Aller au contenu principal

Décisions | Chambre pénale de recours

1 resultats
P/7018/2024

ACPR/825/2024 du 07.11.2024 sur OMP/19861/2024 ( MP ) , REJETE

Descripteurs : DÉFENSE D'OFFICE;COMPLEXITÉ DE LA PROCÉDURE
Normes : CPP.132

république et

canton de Genève

POUVOIR JUDICIAIRE

P/7018/2024 ACPR/825/2024

COUR DE JUSTICE

Chambre pénale de recours

Arrêt du jeudi 7 novembre 2024

 

Entre

A______, domiciliée ______ [GE], agissant en personne,

recourante,

 

contre l'ordonnance de refus de nomination d'avocat d'office rendue le 17 septembre 2024 par le Ministère public,

 

et

LE MINISTÈRE PUBLIC de la République et canton de Genève, route de Chancy 6B, 1213 Petit-Lancy - case postale 3565, 1211 Genève 3,

intimé.


EN FAIT :

A. Par acte expédié le 5 octobre 2024, mis en conformité le 25 suivant sur demande de la Chambre de céans, A______ recourt contre l'ordonnance du 17 septembre 2024, notifiée le 2 octobre 2024, par laquelle le Ministère public a refusé de lui nommer un avocat d'office.

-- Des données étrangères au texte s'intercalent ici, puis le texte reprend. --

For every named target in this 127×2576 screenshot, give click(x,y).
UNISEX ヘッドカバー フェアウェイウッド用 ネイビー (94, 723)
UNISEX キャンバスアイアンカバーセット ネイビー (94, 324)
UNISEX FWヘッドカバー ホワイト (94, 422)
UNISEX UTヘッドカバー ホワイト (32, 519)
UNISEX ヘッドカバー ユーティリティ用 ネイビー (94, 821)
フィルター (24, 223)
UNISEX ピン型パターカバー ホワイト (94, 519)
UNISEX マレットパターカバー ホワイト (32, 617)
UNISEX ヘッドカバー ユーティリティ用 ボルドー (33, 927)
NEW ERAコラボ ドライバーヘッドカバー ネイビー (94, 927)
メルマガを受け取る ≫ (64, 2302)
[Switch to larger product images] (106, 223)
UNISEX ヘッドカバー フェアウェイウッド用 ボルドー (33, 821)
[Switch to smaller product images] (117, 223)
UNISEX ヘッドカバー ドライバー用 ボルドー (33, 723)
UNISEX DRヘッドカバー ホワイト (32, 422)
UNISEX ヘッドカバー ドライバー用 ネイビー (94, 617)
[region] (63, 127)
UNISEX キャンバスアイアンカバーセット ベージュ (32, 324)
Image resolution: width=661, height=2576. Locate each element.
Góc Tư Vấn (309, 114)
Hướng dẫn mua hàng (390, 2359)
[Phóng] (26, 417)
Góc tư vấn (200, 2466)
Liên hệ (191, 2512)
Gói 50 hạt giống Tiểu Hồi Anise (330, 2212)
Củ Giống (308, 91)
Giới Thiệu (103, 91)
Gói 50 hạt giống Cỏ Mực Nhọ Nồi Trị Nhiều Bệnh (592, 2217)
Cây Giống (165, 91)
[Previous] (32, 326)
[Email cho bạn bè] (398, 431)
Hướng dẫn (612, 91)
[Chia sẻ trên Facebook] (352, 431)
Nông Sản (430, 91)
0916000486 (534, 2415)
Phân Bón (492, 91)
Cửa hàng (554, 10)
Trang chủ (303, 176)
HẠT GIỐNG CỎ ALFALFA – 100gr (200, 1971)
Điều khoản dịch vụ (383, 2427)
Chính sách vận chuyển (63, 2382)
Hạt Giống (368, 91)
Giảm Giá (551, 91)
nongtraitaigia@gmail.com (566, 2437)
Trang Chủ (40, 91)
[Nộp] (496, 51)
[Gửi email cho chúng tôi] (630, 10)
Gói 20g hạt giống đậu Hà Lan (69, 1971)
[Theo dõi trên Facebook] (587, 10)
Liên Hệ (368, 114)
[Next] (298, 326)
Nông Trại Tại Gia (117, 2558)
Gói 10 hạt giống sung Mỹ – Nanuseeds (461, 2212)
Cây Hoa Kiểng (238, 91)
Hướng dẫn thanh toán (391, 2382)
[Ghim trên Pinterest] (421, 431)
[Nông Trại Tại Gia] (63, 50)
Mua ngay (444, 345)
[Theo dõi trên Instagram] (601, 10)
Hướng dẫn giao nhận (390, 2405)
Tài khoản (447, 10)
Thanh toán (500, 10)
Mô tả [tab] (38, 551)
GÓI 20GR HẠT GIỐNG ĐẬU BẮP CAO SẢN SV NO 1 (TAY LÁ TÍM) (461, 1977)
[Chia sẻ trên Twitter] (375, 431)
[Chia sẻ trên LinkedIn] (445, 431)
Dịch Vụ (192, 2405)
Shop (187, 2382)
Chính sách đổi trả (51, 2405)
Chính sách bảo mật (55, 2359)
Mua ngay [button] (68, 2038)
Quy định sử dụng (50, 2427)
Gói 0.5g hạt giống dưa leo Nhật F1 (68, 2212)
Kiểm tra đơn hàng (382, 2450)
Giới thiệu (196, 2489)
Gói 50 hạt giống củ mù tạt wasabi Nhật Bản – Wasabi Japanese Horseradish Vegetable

La recourante, sans prendre de conclusions formelles, demande la "reconsidération" de cette décision.

B. Les faits pertinents suivants ressortent du dossier :

a. À la suite d'une dénonciation de l'Office des poursuites, le Ministère public a ouvert, le 18 mars 2024, une instruction – sous le présent numéro de procédure – contre A______, ressortissante américaine, née en 1984, du chef de détournements de valeurs patrimoniales mises sous main de justice (art. 169 CP).

Il lui est reproché d'avoir, du 25 juin 2023 au 1er mars 2024, arbitrairement disposé de valeurs patrimoniales saisies, en ne respectant pas son obligation de verser mensuellement à l'Office des poursuites une partie de son revenu, conformément au procès-verbal de saisie du 1er mars 2023, alors qu'elle connaissait l'existence et la teneur de son obligation, détournant ainsi une somme de CHF 19'500.-.

b. Avant de procéder à cette dénonciation, deux rappels avaient été adressés – les 25 septembre 2023 et 29 février 2024 – à l'intéressée, afin qu'elle s'acquitte des sommes saisies.

c. Le 22 mars 2024, le Ministère public a transmis à A______ la dénonciation précitée, tout en l'informant (en français et en anglais) que sur la base des pièces remises, l'infraction réprimée par les dispositions pénales applicables apparaissait réalisée. Avant qu'il ne soit statué, un délai au 15 avril 2024 lui était imparti pour formuler d'éventuelles observations ainsi que pour compléter et lui retourner le formulaire de situation personnelle – remis en annexe –, accompagné des pièces utiles.

Aucune suite n'a été donnée à cette requête.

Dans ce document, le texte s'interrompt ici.